SET EXERCISE:
Revise the lines below by replacing every occurrence of "checkbox" with "check box", keeping all other text unchanged. Omit the pictures from your answer.

■ ■ ■

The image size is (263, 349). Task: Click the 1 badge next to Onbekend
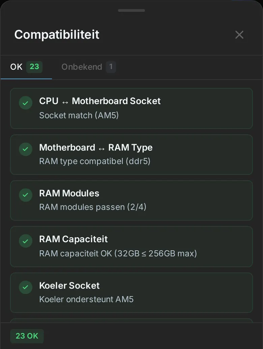tap(111, 67)
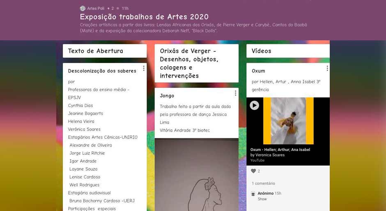Open the Jongo post title
Screen dimensions: 386x211
click(167, 96)
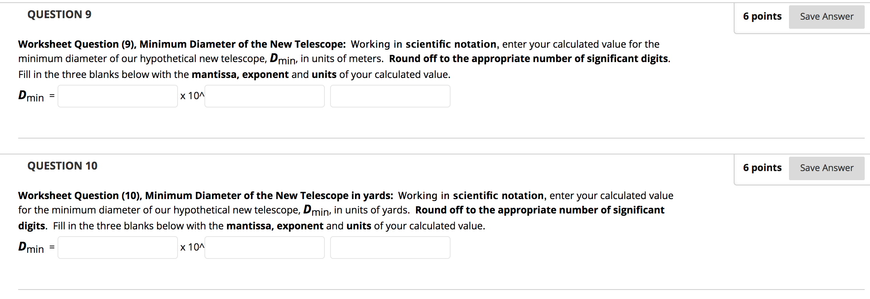Select the Question 9 exponent field
Image resolution: width=870 pixels, height=299 pixels.
(x=265, y=96)
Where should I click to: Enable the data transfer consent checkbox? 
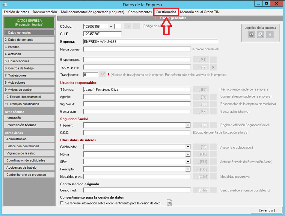click(62, 203)
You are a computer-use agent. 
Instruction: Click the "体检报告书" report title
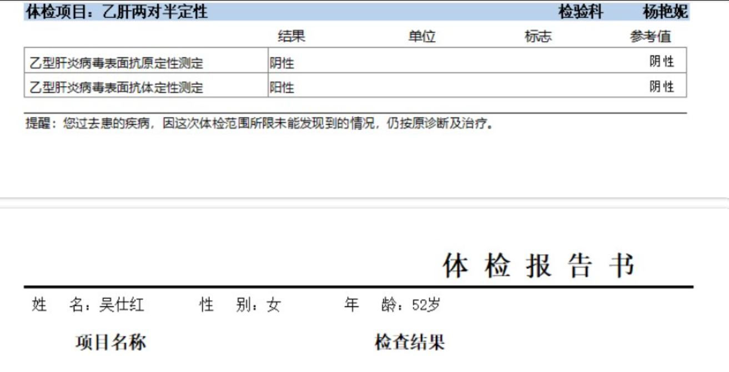click(x=539, y=266)
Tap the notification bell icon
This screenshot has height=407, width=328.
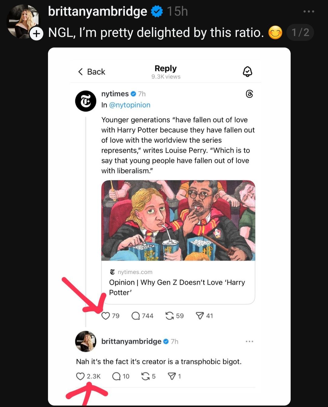point(248,72)
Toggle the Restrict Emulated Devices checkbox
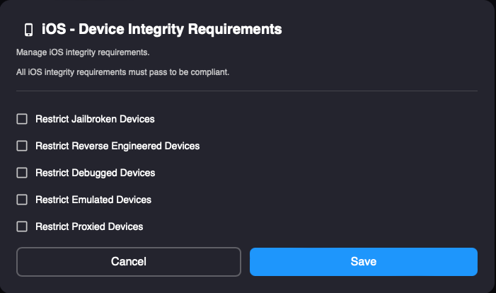 point(22,200)
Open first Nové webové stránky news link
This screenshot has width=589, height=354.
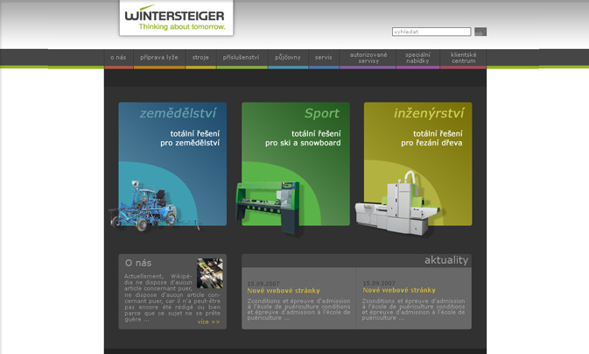[283, 290]
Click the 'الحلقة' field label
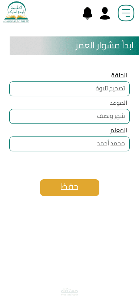Viewport: 139px width, 302px height. pos(119,75)
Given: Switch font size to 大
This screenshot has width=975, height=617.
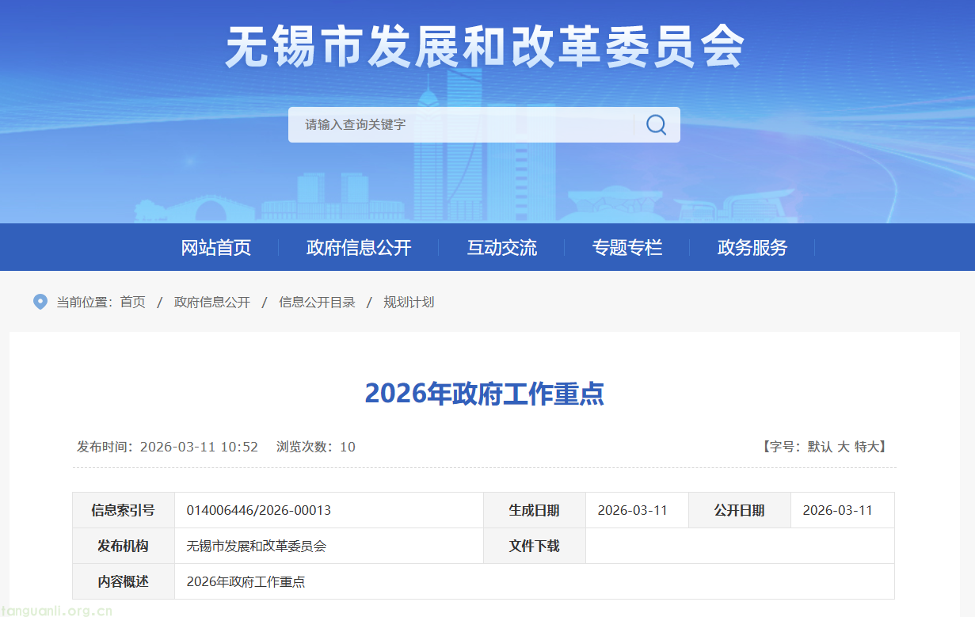Looking at the screenshot, I should [844, 447].
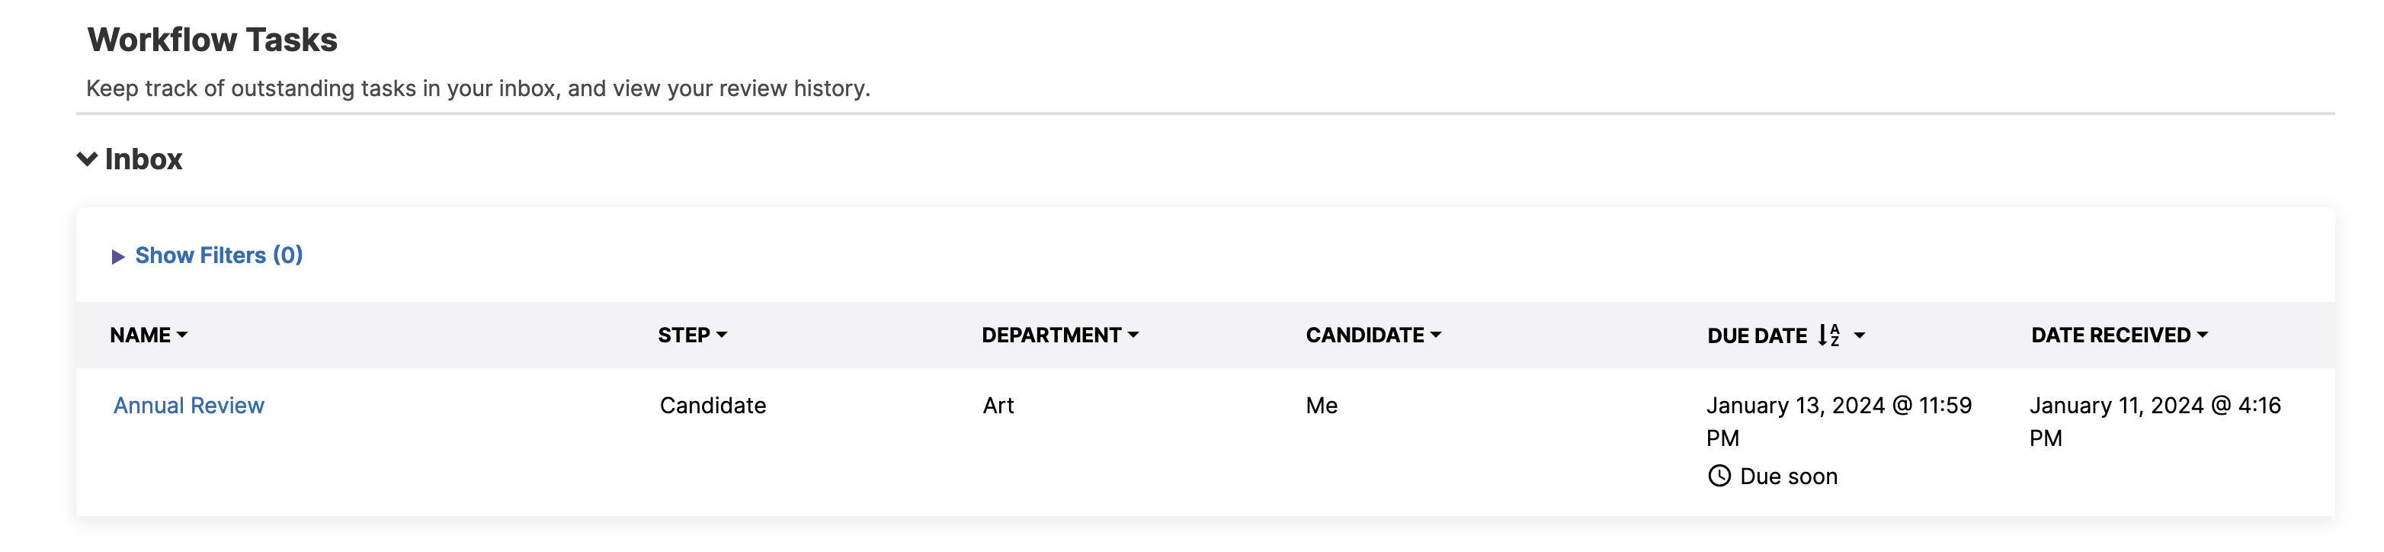Click the Show Filters disclosure triangle
This screenshot has width=2384, height=552.
point(118,257)
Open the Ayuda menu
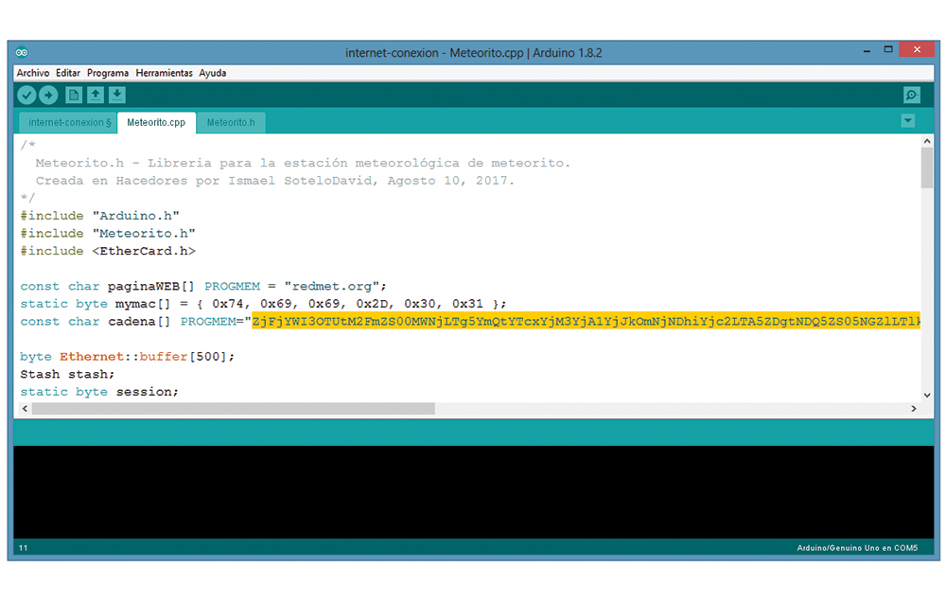 click(x=213, y=73)
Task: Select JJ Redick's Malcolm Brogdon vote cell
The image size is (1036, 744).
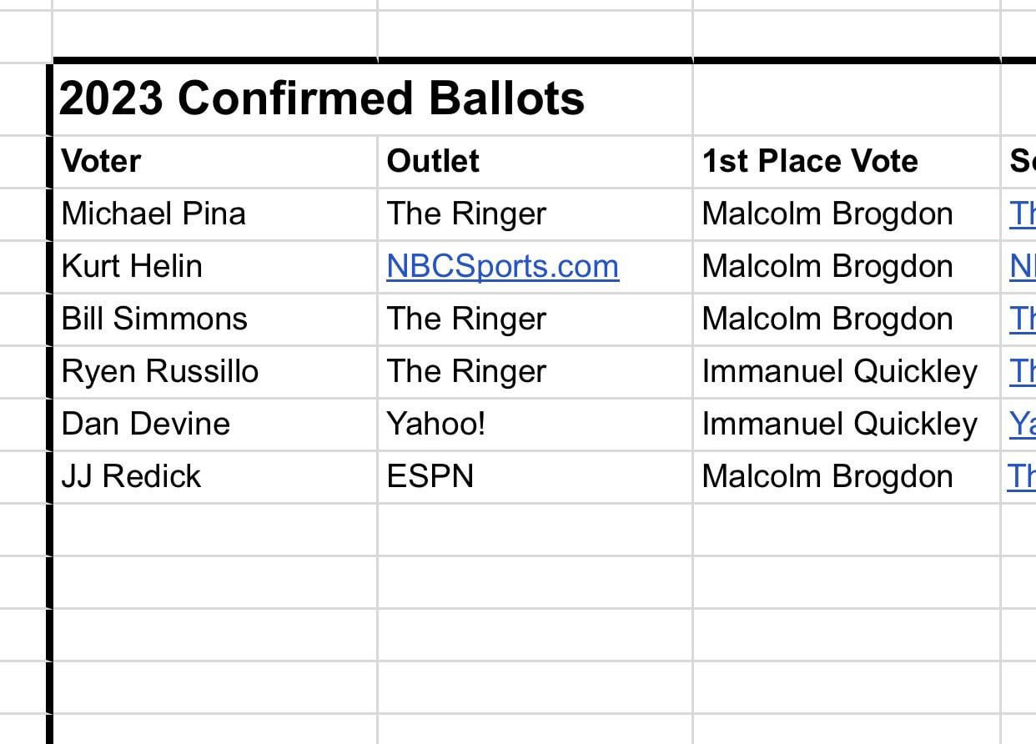Action: (x=827, y=477)
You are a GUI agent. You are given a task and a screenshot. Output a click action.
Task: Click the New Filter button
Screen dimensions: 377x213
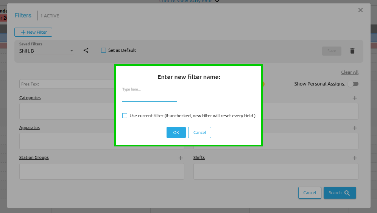pyautogui.click(x=33, y=32)
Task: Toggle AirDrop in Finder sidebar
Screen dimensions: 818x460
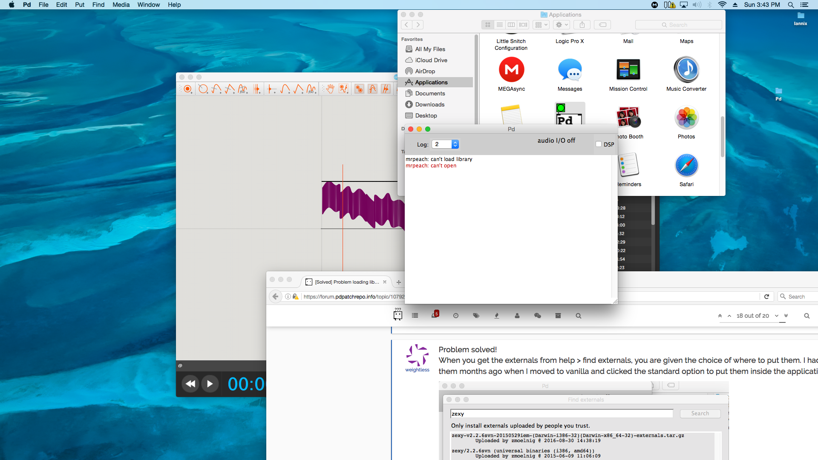Action: pos(424,71)
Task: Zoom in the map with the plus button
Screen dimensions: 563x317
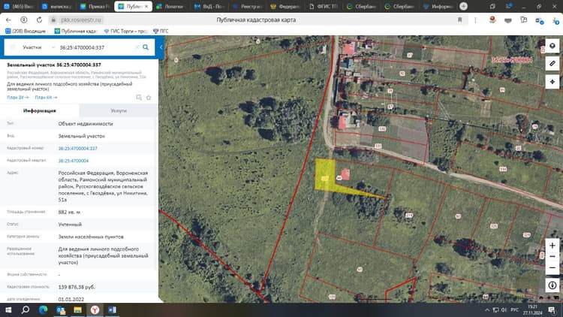Action: (x=552, y=246)
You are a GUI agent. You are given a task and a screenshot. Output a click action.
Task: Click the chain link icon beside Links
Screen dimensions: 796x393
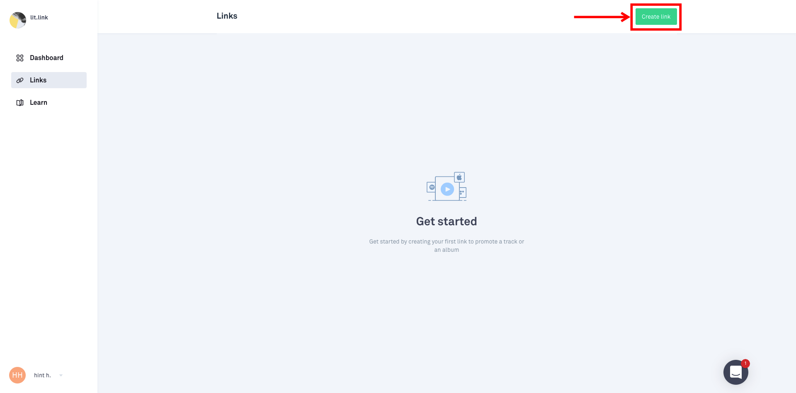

■ ■ ■

RESPONSE TO THE EXERCISE:
The image size is (263, 349). Task: Click the 1 badge next to Onbekend
tap(111, 67)
Open the Jongo post title
Screen dimensions: 386x211
click(167, 96)
Select the Question 9 exponent field
Image resolution: width=870 pixels, height=299 pixels.
(x=265, y=96)
Where should I click to: Enable the data transfer consent check box? 
click(62, 203)
You are a computer-use agent. 
Instruction: Click the "体检报告书" report title
click(x=539, y=266)
Tap the notification bell icon
This screenshot has height=407, width=328.
point(248,72)
Toggle the Restrict Emulated Devices check box
 point(22,200)
Open first Nové webové stránky news link
This screenshot has width=589, height=354.
[283, 290]
Click the 'الحلقة' field label
Viewport: 139px width, 302px height. pos(119,75)
Given: Switch font size to 大
This screenshot has width=975, height=617.
Looking at the screenshot, I should [844, 447].
Click the Show Filters disclosure triangle
This screenshot has width=2384, height=552.
point(118,257)
Open the Ayuda menu
 click(x=213, y=73)
Task: Select JJ Redick's Malcolm Brogdon vote cell
The image size is (1036, 744).
Action: (x=827, y=477)
You are a GUI agent. You are given a task and a screenshot. Output a click action.
Task: Click the New Filter button
Screen dimensions: 377x213
pyautogui.click(x=33, y=32)
Task: Toggle AirDrop in Finder sidebar
Screen dimensions: 818x460
Action: pos(424,71)
Task: Zoom in the map with the plus button
Screen dimensions: 563x317
Action: (x=552, y=246)
You are a GUI agent. You are given a task and a screenshot. Output a click action.
Task: Click the chain link icon beside Links
Screen dimensions: 796x393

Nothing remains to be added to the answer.